Ein Anwalt für Strafrecht ist der perfekte Ansprechpartner, wenn Sie ideal verteidigt werden wollen

Es gibt keinen Zweifel, eine strafbare Tat zu begehen kann schlimme Folgen haben. Wurde gegen einen selbst eine Strafanzeige erstattet, dann sollte man sich sofort an einen Rechtsanwalt im Strafrecht wenden. Am besten ist es dabei einen Fachanwalt im Strafrecht zu mandatieren, der auf den benötigten strafrechtlichen Unterbereich spezialisiert ist wie Steuerstrafrecht, Wirtschaftsstrafrecht, Kapitalstrafrecht, Insolvenzstrafrecht, Arztstrafrecht, Jugendstrafrecht, Sexualstrafrecht, Drogenstrafrecht, Arztstrafrecht, Umweltstrafrecht oder auch auf das Verkehrsstrafrecht. Ein Fachanwalt im Strafrecht verfügt über umfangreiches Fachwissen in allen Bereichen, in denen Straftaten verübt werden können. Dank seines umfassenden Fachwissens in der Theorie und in der Praxis weiß er genau wie er seinen Klienten am besten vereidigt. In Erlangen sind einige Anwälte und auch Rechtsanwaltskanzleien zu finden, die sich auf Strafrecht spezialisiert haben. Mandatiert man einen Rechtsanwalt in Erlangen zum Strafrecht, dann stehen die Chancen sehr gut, dass man mit einer milden Strafe davonkommt. Verfügt man über keine finanziellen Mittel, dann wird vom Gericht ein Pflichtverteidiger gestellt, der die Strafverteidigung übernimmt. Doch zweifellos ist man klar im Vorteil, wenn man sich selbst einen Rechtsanwalt zum Strafrecht in Erlangen suchen kann. Sowohl ein Pflichtverteidiger als auch ein Rechtsanwalt im Strafrecht aus Erlangen unterliegen der Schweigepflicht.

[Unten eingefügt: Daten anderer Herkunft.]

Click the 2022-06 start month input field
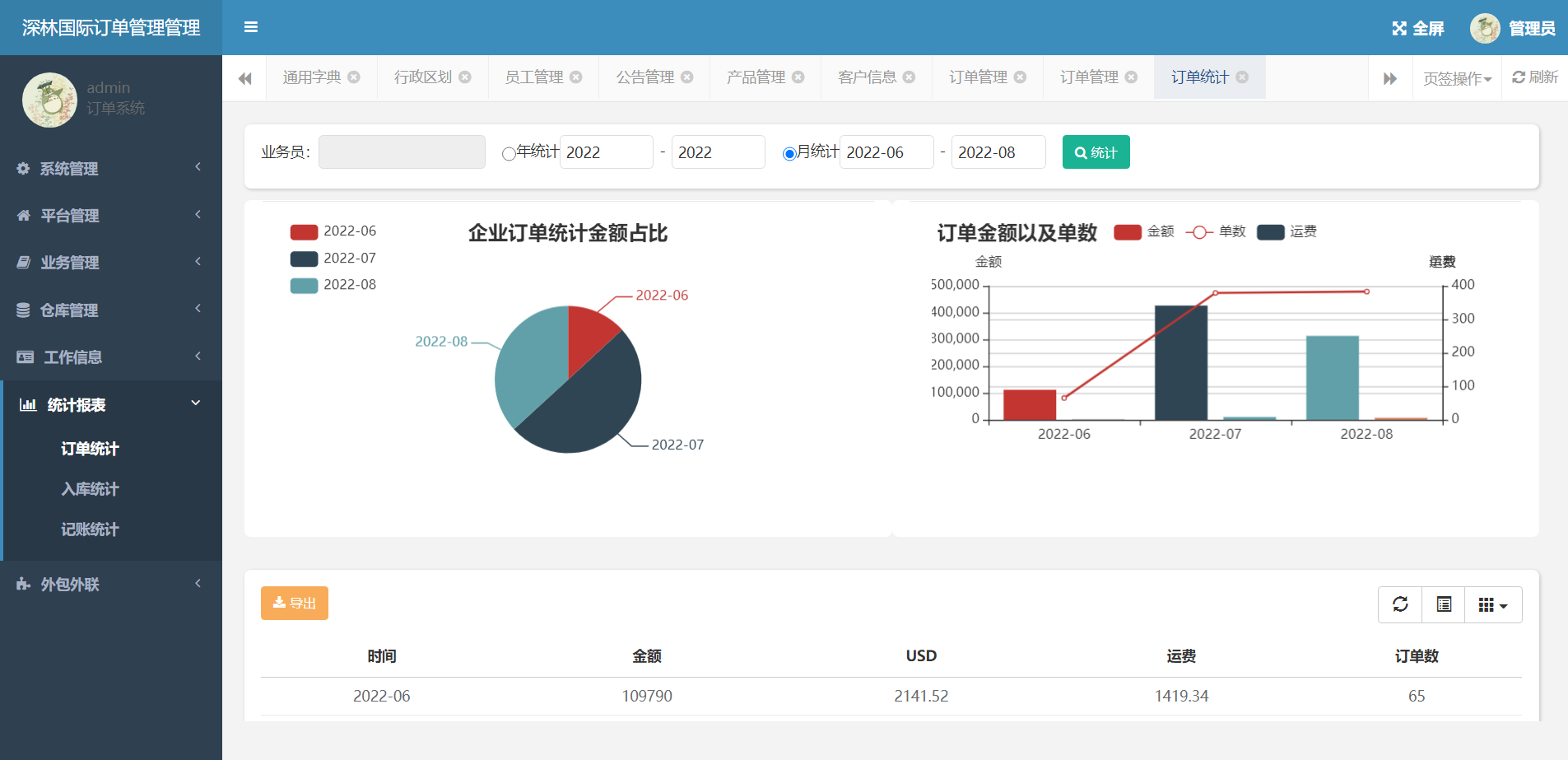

Eine geringe Strafe oder ein Freispruch – mit einem fachkundigen Rechtsanwalt zum Strafrecht an der Seite schaffen Sie die perfekte Basis

Der Anwalt zum Strafrecht wird zunächst seinen Klienten über seine Rechte als auch über den genauen Ablauf des Strafverfahrens in Kenntnis setzen. Überdies wird der Rechtsanwalt einen Antrag auf Akteneinsicht stellen. Außerdem wird er mit seinem Klienten nach Einsicht in die Ermittlungsakte die der Staatsanwaltschaft vorliegenden belastenden Informationen besprechen. Im Anschluss wird er eine Verteidigungsstrategie entwickeln. Gelingt es dem Rechtsanwalt im Strafrecht nicht, dass die Angelegenheit eingestellt wird oder mit einem Strafbefehl erledigt ist, wird er im folgenden Strafprozess seinen Mandanten vertreten und natürlich verteidigen. Er wird hierbei entlastende Beweise präsentieren wie Dokumente oder Zeugen. Wird im Verlauf der Gerichtsverhandlung deutlich, dass nur ein volles Geständnis zu einer milden Strafe führen kann, wird er seinen Mandanten hierauf aufmerksam machen. Natürlich ist ein Rechtsanwalt im Strafrecht nicht nur der ideale Partner an der Seite, wenn man als Tatverdächtiger angeklagt ist, sondern er übernimmt auch die Vertretung von Opfern und kann auch als Zeugenbeistand fungieren.